Core Async + Ring response: wait until some async processes finish to respond

juniorgarcia · March 17, 2020, 1:18am

Hi guys. My motivation for this topic is because on another app I must get stock data about 13 companies, and this takes a long time. My point is to shrink the response time, fetching information concurrently, and then, return the response based on the data I’ve collected.

I made a base project on GitHub which can be found here. This project uses Compojure, so lein ring server would be enough to make the server run.

This file has some working (but synchronous) code that I would like to make asynchronous to fetch more posts concurrently.

Thank you.

mdiin · March 17, 2020, 7:11am

My first thought would be to wrap the call to get-post in a future, and then (write-str (map deref posts)) when you output it.
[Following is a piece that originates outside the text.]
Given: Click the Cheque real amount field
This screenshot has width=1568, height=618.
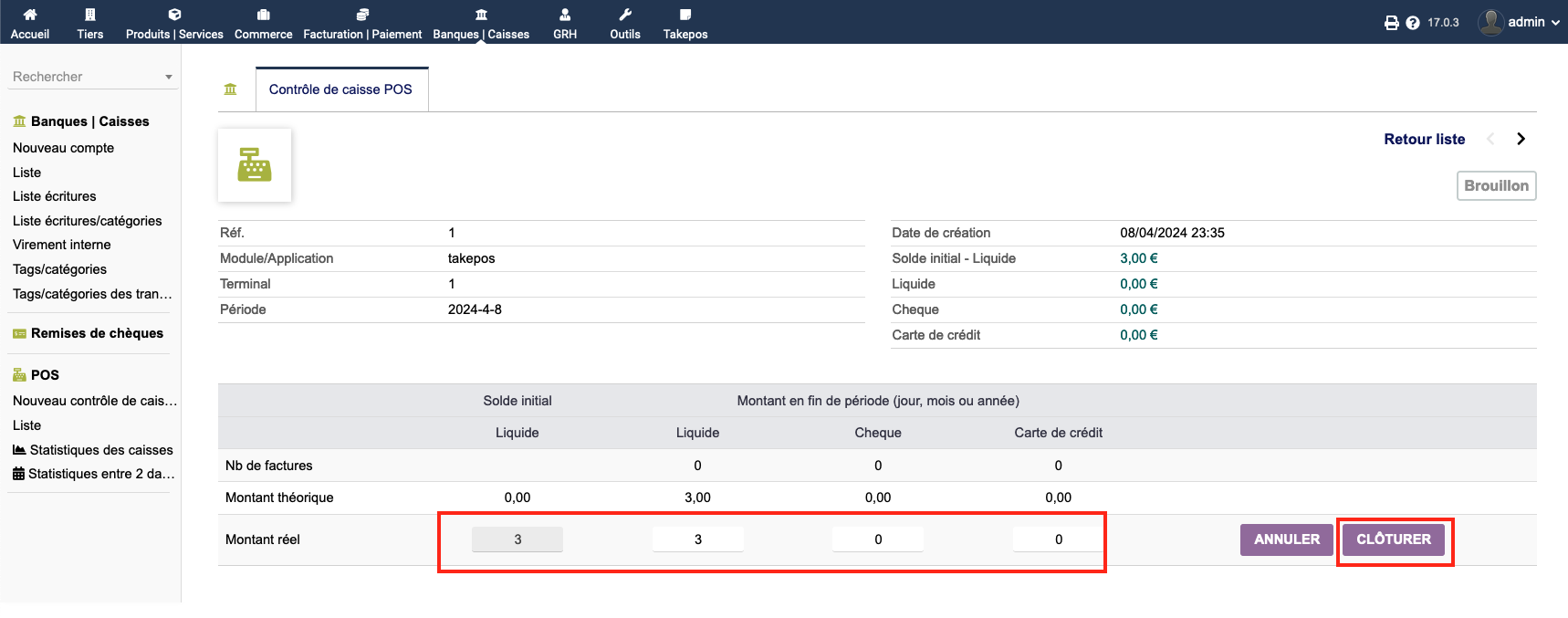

This is okay as long as you don’t have too many posts to fetch. For any kind of production code I would recommend some kind of coordination, such that you have an upper bound on the number of concurrent fetches.

If I remember correctly, core.async is not intended for IO, as it uses a limited and quite small thread pool which easily gets exhausted when its threads block.

Phill · March 17, 2020, 9:26am

Using clojure.core.async in conjunction with blocking I/O is ok, just don’t use go. The go block is intended for activity that may “park” (for <! or >! and such) but will not “block” for any pause that isn’t managed by clojure.core.async.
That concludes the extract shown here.